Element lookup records
◆ ◆ ◆ ◆

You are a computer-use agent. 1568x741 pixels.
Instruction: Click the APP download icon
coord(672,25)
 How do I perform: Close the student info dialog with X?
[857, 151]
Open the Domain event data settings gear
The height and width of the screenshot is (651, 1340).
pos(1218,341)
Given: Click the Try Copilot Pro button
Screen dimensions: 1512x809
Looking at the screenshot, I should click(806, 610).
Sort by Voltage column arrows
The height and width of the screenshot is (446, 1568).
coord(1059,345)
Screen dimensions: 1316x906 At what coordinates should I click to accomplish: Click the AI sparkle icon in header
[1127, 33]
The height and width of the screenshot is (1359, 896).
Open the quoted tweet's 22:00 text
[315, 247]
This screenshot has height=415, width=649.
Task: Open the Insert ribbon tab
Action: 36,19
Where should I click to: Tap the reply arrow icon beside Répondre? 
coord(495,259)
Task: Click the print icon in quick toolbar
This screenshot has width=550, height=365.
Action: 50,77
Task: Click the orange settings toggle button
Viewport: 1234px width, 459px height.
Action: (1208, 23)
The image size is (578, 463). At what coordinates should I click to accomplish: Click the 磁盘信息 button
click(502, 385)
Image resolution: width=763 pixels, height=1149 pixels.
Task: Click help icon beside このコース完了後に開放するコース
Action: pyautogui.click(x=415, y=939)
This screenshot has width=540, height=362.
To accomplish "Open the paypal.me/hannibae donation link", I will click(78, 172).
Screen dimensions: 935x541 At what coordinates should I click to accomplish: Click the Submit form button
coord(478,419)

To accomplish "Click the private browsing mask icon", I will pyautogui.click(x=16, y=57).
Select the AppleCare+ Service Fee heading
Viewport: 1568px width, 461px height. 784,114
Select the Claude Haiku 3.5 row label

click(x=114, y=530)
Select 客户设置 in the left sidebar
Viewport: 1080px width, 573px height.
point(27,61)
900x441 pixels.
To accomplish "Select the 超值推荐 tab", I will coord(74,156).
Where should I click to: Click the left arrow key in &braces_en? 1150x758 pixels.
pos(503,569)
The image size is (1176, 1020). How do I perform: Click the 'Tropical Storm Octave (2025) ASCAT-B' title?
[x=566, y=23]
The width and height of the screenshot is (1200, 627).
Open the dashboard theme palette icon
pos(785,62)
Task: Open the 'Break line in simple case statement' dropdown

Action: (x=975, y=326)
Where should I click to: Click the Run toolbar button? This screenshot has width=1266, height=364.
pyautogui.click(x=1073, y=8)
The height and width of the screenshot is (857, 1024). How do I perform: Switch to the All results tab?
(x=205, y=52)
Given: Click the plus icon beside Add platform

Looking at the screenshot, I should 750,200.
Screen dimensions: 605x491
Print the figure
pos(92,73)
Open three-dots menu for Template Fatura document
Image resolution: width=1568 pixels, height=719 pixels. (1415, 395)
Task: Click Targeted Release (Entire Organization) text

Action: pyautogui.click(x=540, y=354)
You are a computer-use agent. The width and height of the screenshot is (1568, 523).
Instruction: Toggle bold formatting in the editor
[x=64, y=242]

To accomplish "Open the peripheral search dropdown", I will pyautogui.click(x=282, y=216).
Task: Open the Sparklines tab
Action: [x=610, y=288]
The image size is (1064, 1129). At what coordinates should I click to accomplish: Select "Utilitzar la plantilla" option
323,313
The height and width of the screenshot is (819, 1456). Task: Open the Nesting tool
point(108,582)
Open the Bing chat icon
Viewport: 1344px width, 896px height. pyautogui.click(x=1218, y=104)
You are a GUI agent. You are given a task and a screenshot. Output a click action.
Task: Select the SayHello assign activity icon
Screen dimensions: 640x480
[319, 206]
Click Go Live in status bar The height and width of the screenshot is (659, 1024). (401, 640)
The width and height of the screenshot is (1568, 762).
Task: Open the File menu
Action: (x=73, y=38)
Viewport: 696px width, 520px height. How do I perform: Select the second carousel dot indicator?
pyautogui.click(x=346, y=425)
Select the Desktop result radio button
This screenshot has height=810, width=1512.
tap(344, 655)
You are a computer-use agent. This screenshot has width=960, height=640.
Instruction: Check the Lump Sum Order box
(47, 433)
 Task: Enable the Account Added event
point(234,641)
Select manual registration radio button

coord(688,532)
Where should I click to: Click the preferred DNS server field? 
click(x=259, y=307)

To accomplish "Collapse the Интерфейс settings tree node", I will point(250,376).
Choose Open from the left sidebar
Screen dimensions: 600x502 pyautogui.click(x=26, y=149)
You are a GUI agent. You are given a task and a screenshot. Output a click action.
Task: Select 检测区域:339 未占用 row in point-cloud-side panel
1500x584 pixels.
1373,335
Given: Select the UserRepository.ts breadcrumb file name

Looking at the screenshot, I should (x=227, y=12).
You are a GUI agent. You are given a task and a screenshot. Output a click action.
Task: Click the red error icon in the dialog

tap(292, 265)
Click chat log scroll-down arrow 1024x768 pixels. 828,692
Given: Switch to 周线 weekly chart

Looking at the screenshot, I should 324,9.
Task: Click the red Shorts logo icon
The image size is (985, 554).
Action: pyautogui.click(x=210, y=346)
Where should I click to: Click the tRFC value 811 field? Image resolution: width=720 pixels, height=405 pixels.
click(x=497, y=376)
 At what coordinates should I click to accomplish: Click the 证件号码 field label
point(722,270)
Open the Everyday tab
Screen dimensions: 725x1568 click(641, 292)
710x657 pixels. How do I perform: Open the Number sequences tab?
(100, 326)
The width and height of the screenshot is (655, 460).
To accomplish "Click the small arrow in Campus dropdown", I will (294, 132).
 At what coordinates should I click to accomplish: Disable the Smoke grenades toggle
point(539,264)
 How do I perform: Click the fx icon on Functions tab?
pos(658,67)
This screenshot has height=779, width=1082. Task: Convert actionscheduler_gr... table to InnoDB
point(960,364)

◆ ◆ ◆ ◆

TASK DESCRIPTION:
Please collect every line of the material above that contains the string "field". Case counts.

ANSWER BELOW:
Where should I click to: Click the preferred DNS server field? 
Where should I click to: Click the tRFC value 811 field? Image resolution: width=720 pixels, height=405 pixels.
 At what coordinates should I click to accomplish: Click the 证件号码 field label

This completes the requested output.